Comment un objet télévisuel de l’enfance est-il revu par la vision adulte, 40 plus tard? Exemple avec Les galapiats, série culte d’aventures belgo-françaises de 1969 qui ressort en DVD.
Comme des millions de teenagers francophones des années 60-70, on a adoré Les galapiats dont les 8 épisodes de 30 minutes passent à la télévision publique belge à partir de décembre 1969 et à l’ORTF au printemps suivant. Ados fiévreux, intrigues amoureuses et policières – à la recherche d’un Trésor des Templiers –, courses et poursuites contre de méchants trafiquants anglais, ce feuilleton a le grain et la naïveté des BD d’époque. D’ailleurs, on est encore dans la préhistoire télévisuelle: tournée en couleurs, la série est initialement diffusée en noir et blanc sur les écrans 4/3 de la RTB qui ne décroche son F qu’en 1977. Pudding francophone, le feuilleton caste un réalisateur et des premiers rôles français, d’autres apparitions secondaires sont confiées aux Belges. Mais notre beau pays est à l’honneur via ses décors naturels qui servent de tournage à la saga galapiats: ses Ardennes verdoyantes, son Malmédy des Blancs Moussis, son Bouillon sans cube, son Villers-la-Ville en ruines mystérieuses. Et last but not least, son exotique collection d’accents. Willy Santeriou (…), le chef du camp des ados embarqués dans l’intrigue, joue comme une savate ardennaise, avec un accent mi-bruxellois, mi-hennuyer, un vrai fantasme de DJ linguistique.

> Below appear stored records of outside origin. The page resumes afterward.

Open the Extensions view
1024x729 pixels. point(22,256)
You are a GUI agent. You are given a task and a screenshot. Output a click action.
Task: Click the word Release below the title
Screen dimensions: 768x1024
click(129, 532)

Pour le reste, les frenchies dominent largement l’affaire. 7 ados et autant de prototypes hexagonaux; et ce, même si la prénommée Marion – seule fille d’une affaire essentiellement mâle – est supposée québécoise alors qu’elle parle le parisien XVIe. Elle est donc amoureuse de Jean-Loup – fils rêvé de Carla Bruni – qui bcbgise à mort avec son p’tit foulard Neuilly porté en toute occasion, chou comme tout. Parmi les gentilles invraisemblances du scénario: Jean-Loup et Marion, 15 ans, se vouvoient comme chez les Chirac (…) et le chef de bande, Cow-Boy, prétend que l’une de ses spécialités culinaires est le waterzooi… Comme on le sait, très pratique à bidouiller lors des feux de camps.
Tête d’épingles
La musique signée par un certain Roger Mores (…) est pimpante, garantie d’époque, avec les cuivres qui font leur shopping dans Shaft version Baraque Fraiture. Quand ils ne parodient pas Audiard, les dialogues font dans la philosophie Sarma-Nopri, genre » On peut pas faire confiance aux adultes » ou, plus fort, » Les femmes ont une tête, les épingles aussi »… Tout cela est tellement charmant qu’on n’hésite pas à mettre la série au banc d’essai de la nouvelle génération, les 8-10 ans. Passé un premier moment d’incrédulité sur la qualité de l’image assez crapuleuse, visiblement non restaurée – C’est quoi toutes ces taches? » dit le gamin-testeur -, notre public témoin se met à suivre fiévreusement les aventures ardennaises de Jean-Loup, Cow-Boy, Lustucru, et autre Byloke. Ce dernier, Jean-Louis Blum, a d’ailleurs connu une ébouriffante carrière de magicien après une apparition décisive dans une autre grandiose série, Les sous-doués. C’est dire. Prochaine chronique: les Poppys.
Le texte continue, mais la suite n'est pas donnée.